• TASK LIST:
1. In the passage on Bullet Club in 2022, whom did Jay White defeat at Dominion 6.12 to win the IWGP World Heavyweight Championship?
2. Name every United Empire wrestler the passage on Bullet Club in 2022 lists as an opponent in the 12-man Tag Team Match at Windy City Riot.
3. Carry on the passage on Bullet Club in 2022, picking up right after its last sentence.

• PROVIDED PASSAGE:
At Wrestle Kingdom 16 Night 1, Evil defeated Tomohiro Ishii for the NEVER Openweight title, becoming a double champion again. At Night 2, Kenta lost the IWGP United States Heavyweight title back to Hiroshi Tanahashi. On February 19, Anderson and Gallows would rejoin the Bullet Club. On March 13, Evil defeated Tonga. Following this match, Evil and the rest of Bullet Club attacked G.o.D. and Jado, officially ejecting them from the group as a result, and siding with White. This would also break up Jado and Gedo's 33-year-long tenure as a tag team. On April 5, former nWo and nWo Japan member Scott Norton was announced on NJPW's official X account, that he would be joining The Good Brothers (Karl Anderson and Doc Gallows), Hikuleo, El Phantasmo and Chris Bey as an official member of Bullet Club for one night only in a 12-man Tag Team Match vs United Empire's Great-O-Khan, Jeff Cobb, TJP, Aaron Henare and Aussie Open (Kyle Fletcher and Mark Davis) at Windy City Riot on April 16, which resulted in a losing effort.

At Wrestling Dontaku 2022, Juice Robinson attacked Hiroshi Tanahashi post-match, becoming the newest member of the faction. At the Best of the Super Juniors 29 final on June 3, 2022, during a 6-man Tag Team match between Bullet Club and the United Empire, Ace Austin ran down to the ring and distracted Henare by pulling out an ace of spades playing card out of his sleeve that said "Bullet Club" on it which led to El Phantasmo hitting Henare with the "Sudden Death" superkick for the win. After the match, Ace Austin threw up the too sweet with Phantasmo, Fale, and Chase Owens, signifying his initiation into the faction. At Dominion 6.12 in Osaka-jo Hall, Fale and Owens lost the IWGP Heavyweight Tag Team Championship back to United Empire (Great-O-Khan and Jeff Cobb), while Juice Robinson was forced to vacate the IWGP United States Heavyweight Championship due to suffering appendicitis prior to the event, Karl Anderson defeated Tama Tonga to win the NEVER Openweight Championship and Jay White defeated Kazuchika Okada to win the IWGP World Heavyweight Championship. At Forbidden Door on June 26, 2022, Jay White retained the IWGP World Heavyweight Championship in a four-way match that also involved Kazuchika Okada and AEW wrestlers Adam Cole and Adam Page. El Phantasmo teamed up with The Young Bucks who briefly reunited with Bullet Club in a six-man tag team match against Dudes with Attitudes (Shingo Takagi, Sting and Darby Allin), which Phantasmo and the Bucks lost. At New Japan Road on July 5, the House of Torture lost the NEVER Openweight 6-Man Tag Team Championship to Hirooki Goto, YOH and Yoshi-Hashi.

• GIVEN DATA:
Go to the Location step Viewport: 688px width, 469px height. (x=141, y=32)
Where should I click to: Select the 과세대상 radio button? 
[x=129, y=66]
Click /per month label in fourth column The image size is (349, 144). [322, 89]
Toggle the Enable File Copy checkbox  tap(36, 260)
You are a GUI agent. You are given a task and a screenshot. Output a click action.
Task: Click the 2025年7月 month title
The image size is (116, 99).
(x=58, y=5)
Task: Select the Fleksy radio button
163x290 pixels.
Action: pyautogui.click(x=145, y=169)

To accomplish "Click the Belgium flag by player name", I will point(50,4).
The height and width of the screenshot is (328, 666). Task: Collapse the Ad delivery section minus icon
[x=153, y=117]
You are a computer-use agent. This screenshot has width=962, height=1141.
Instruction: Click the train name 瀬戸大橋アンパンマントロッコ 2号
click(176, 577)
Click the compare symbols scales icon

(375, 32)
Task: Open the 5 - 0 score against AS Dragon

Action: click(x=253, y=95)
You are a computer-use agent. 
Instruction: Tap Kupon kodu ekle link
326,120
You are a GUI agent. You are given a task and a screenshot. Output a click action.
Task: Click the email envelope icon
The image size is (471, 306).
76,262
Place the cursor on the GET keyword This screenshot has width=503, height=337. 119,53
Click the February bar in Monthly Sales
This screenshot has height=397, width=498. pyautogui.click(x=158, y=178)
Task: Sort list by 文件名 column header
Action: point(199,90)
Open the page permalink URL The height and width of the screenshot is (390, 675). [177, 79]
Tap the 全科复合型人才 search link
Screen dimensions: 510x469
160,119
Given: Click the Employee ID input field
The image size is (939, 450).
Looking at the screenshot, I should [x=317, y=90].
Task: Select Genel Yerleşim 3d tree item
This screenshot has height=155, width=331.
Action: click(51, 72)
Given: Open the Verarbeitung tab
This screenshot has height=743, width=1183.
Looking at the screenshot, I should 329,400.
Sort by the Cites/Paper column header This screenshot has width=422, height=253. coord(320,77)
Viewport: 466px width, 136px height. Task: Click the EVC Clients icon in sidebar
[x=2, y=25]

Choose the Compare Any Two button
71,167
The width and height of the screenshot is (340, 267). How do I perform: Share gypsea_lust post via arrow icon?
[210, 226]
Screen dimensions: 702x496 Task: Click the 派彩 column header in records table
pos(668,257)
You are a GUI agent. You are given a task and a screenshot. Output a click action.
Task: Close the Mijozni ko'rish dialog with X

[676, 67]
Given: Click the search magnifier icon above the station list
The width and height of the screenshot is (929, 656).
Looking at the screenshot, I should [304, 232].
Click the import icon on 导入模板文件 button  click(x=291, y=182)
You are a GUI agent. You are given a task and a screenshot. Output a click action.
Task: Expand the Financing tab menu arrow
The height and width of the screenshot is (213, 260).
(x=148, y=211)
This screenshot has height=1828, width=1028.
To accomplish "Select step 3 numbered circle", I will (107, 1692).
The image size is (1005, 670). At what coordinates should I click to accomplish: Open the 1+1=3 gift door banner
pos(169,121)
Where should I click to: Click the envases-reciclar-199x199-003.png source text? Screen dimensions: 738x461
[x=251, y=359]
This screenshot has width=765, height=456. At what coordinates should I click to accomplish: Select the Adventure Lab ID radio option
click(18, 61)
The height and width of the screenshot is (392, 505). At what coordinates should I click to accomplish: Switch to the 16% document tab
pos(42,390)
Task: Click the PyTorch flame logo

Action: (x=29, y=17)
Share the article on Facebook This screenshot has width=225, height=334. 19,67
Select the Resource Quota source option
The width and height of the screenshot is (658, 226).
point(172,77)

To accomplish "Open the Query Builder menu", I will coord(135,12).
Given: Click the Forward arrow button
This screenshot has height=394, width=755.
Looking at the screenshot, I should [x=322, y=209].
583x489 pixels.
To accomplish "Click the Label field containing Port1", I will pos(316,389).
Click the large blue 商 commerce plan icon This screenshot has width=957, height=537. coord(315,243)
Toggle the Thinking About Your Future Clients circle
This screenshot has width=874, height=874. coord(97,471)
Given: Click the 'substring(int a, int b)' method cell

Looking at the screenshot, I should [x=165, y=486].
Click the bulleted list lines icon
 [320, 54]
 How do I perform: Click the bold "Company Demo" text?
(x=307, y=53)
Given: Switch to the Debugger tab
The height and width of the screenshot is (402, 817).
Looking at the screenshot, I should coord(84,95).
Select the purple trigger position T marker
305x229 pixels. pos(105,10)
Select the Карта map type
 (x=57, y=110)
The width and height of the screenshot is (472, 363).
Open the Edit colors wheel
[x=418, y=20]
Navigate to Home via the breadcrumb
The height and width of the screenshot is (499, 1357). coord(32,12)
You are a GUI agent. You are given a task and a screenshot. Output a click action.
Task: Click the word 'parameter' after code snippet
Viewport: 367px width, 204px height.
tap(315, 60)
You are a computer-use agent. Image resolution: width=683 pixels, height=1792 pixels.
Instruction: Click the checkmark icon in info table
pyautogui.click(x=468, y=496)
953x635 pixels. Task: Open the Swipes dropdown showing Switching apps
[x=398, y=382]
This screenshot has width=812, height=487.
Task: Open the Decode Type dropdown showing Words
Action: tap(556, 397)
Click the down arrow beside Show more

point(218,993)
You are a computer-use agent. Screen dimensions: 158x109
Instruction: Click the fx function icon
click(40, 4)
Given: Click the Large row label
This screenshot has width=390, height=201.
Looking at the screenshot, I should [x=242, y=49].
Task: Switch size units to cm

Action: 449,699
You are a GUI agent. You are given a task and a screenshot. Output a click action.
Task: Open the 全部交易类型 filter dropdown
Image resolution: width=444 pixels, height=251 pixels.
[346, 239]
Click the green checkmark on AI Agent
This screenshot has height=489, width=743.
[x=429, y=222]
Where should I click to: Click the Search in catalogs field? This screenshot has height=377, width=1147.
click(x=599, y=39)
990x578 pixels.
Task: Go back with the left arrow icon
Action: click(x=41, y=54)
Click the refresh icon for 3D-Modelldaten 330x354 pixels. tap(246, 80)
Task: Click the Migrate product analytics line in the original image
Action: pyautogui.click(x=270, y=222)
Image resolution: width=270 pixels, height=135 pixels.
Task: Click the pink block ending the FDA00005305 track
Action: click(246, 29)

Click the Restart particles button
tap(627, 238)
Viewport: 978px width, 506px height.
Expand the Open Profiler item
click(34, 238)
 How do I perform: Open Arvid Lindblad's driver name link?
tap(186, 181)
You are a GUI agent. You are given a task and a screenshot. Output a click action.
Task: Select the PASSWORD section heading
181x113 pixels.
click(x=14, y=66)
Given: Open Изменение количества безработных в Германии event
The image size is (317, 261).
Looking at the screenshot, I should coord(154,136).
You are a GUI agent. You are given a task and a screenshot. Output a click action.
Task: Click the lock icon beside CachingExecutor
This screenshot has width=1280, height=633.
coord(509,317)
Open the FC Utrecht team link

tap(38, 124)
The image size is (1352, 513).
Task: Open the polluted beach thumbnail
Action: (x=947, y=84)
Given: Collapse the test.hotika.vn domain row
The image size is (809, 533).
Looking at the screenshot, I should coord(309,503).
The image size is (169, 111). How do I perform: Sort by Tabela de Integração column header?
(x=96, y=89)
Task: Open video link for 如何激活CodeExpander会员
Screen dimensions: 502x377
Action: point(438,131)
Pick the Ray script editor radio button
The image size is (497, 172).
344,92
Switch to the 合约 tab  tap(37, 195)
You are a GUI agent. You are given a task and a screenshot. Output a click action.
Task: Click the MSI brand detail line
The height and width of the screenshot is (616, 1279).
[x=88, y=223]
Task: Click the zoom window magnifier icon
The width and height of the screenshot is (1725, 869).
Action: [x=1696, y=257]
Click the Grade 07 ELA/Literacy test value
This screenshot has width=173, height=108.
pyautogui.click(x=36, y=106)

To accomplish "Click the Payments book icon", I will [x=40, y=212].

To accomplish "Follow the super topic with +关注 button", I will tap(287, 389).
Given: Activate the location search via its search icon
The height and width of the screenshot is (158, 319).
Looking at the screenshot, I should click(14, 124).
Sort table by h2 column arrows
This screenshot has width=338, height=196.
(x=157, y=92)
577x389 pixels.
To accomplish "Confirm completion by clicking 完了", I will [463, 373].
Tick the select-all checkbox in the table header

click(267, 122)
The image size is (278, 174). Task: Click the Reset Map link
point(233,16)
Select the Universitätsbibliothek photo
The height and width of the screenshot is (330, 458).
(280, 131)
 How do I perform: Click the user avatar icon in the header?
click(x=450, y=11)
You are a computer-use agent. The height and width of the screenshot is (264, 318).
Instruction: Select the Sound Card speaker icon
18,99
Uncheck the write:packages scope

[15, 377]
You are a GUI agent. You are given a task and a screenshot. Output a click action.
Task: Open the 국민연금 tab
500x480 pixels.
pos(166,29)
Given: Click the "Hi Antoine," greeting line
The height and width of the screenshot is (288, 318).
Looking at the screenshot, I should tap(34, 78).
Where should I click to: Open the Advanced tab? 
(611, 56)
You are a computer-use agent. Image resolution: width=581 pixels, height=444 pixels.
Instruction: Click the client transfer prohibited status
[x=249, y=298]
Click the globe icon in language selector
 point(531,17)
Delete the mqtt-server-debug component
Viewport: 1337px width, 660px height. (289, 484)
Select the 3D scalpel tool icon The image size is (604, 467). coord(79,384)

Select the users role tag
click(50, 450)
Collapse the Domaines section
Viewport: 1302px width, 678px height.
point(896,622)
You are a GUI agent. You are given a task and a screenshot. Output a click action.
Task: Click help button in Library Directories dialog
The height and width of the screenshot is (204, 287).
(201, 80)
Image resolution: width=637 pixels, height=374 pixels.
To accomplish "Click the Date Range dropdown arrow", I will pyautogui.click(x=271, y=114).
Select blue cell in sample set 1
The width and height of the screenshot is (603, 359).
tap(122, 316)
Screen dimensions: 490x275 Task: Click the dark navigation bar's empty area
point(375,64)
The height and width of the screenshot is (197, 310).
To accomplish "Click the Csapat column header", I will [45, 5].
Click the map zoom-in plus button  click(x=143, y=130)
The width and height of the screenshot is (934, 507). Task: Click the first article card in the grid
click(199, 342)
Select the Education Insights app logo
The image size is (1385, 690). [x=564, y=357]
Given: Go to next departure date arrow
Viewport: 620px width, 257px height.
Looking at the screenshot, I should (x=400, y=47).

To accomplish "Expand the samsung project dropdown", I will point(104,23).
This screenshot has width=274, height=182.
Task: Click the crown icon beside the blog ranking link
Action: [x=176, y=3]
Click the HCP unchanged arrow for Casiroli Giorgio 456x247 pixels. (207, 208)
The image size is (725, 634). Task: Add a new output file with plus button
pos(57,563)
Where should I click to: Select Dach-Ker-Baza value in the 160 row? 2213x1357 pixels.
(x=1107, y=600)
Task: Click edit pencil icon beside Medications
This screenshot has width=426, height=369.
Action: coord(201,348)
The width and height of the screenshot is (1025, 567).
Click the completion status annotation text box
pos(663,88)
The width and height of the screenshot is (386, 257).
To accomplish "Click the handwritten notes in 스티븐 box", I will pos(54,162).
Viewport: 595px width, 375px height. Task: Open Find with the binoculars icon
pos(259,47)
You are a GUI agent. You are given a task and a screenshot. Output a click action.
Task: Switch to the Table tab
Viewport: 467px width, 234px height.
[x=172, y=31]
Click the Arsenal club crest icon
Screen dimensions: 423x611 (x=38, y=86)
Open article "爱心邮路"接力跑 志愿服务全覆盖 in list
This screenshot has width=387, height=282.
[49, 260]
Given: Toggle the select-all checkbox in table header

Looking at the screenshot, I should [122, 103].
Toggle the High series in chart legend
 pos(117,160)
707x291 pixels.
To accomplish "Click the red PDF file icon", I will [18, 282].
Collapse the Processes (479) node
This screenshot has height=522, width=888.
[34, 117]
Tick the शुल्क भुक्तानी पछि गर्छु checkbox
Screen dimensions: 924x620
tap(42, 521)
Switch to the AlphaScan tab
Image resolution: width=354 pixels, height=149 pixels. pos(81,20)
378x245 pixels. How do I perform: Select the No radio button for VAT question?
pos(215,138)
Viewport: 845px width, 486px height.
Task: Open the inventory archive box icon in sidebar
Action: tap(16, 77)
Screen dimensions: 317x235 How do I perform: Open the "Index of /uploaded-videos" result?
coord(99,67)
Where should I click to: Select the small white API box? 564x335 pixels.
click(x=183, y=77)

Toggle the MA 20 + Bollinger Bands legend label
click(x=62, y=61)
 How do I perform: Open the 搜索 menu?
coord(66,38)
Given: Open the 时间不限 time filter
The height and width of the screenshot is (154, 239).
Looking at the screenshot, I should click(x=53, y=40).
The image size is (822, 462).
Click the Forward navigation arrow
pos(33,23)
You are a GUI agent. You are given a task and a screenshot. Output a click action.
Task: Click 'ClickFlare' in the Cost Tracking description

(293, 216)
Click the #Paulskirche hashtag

• RESULTS BY TASK:
1. Kazuchika Okada

2. Great-O-Khan, Jeff Cobb, TJP, Aaron Henare, Kyle Fletcher, Mark Davis

3.
At Burning Spirit on September 23, the House Of Torture regained the NEVER Openweight 6-Man Tag Team Championship. Two nights later on September 25, Hikuleo would turn his back on Bullet Club and side with his brother Tama Tonga. On October 10, Gallows and Anderson left the Bullet Club due to signing back with WWE. However, Anderson still had the NEVER Openweight Championship in his possession, leading to disputes between the two companies. In November NJPW would run the first Tamashii events where Bad Luck Fale began forming the "Rogue Army" subgroup with the recently recruited Jack Bonza.

====2023====
At Wrestle Kingdom 17 Night 1, Anderson lost the NEVER Openweight Championship to Tama Tonga, and White would lose the World Heavyweight title back to Okada. On the February 3 Tamashii event Lyrebird Luchi would be introduced as a new member, before Caveman Ugg was recruited the following night. On February 11, White lost to Hikuleo in a "Loser Leaves Japan Match" and Eddie Kingston in a "Loser Leaves New Japan Match" at Battle in the Valley on February 18, forcing him to leave NJPW in the process. After the match, White was attacked by former partner and longtime rival David Finlay before he could address the fans one last time.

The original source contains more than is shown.